→ The problem
From the material below, copy every line in which the word "screenshot" occurs.

→ Source data

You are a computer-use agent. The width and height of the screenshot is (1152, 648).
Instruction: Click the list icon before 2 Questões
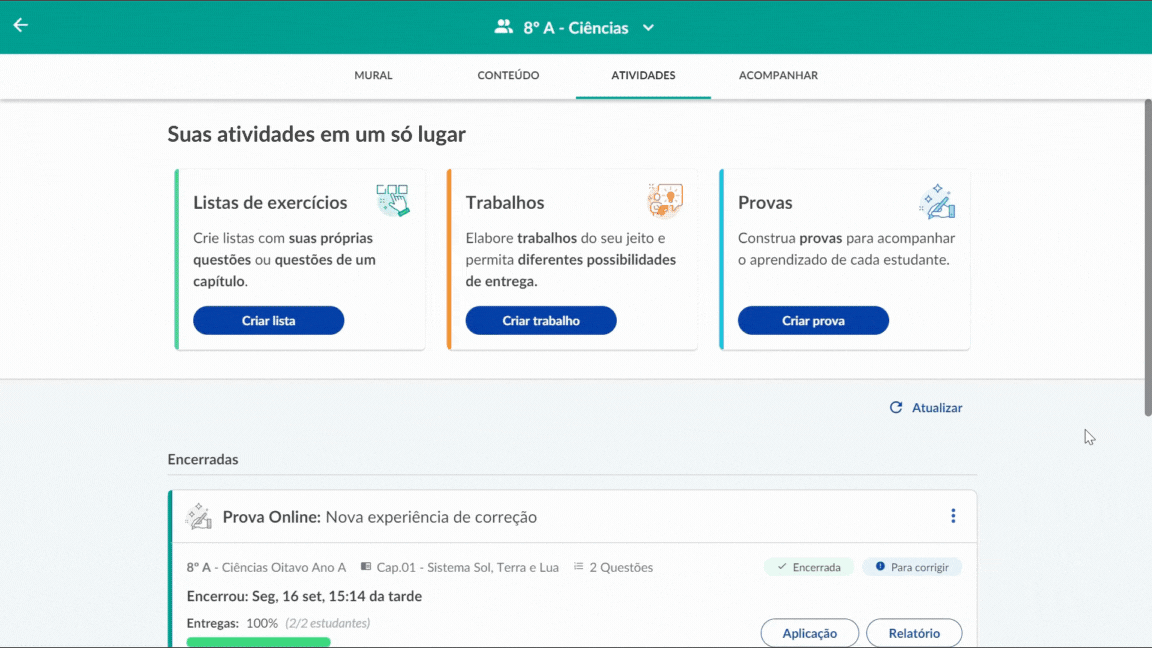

==

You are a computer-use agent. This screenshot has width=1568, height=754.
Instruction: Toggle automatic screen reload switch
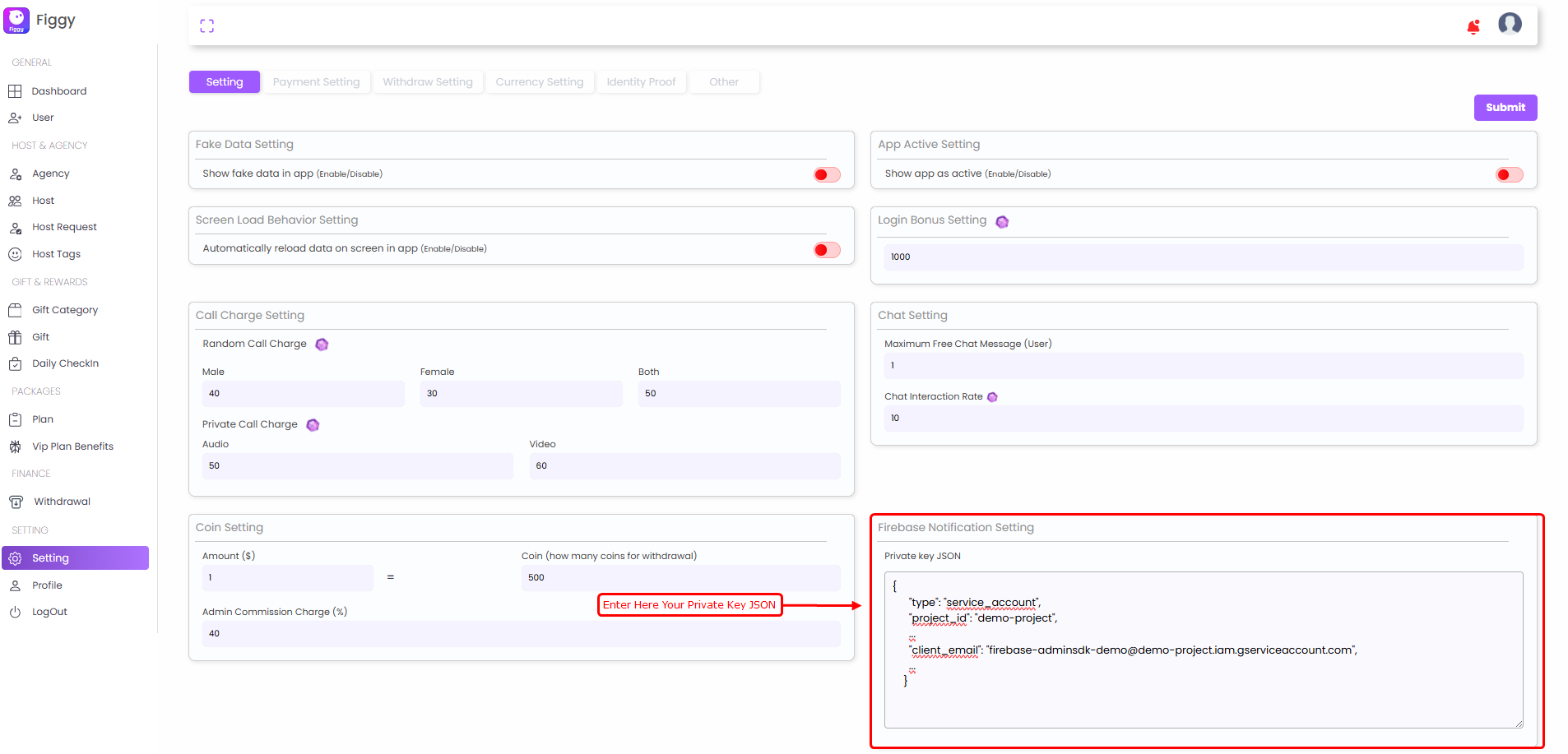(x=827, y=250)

→ Completed task
You are a computer-use agent. The width and height of the screenshot is (1152, 648).
You are a computer-use agent. This screenshot has width=1568, height=754.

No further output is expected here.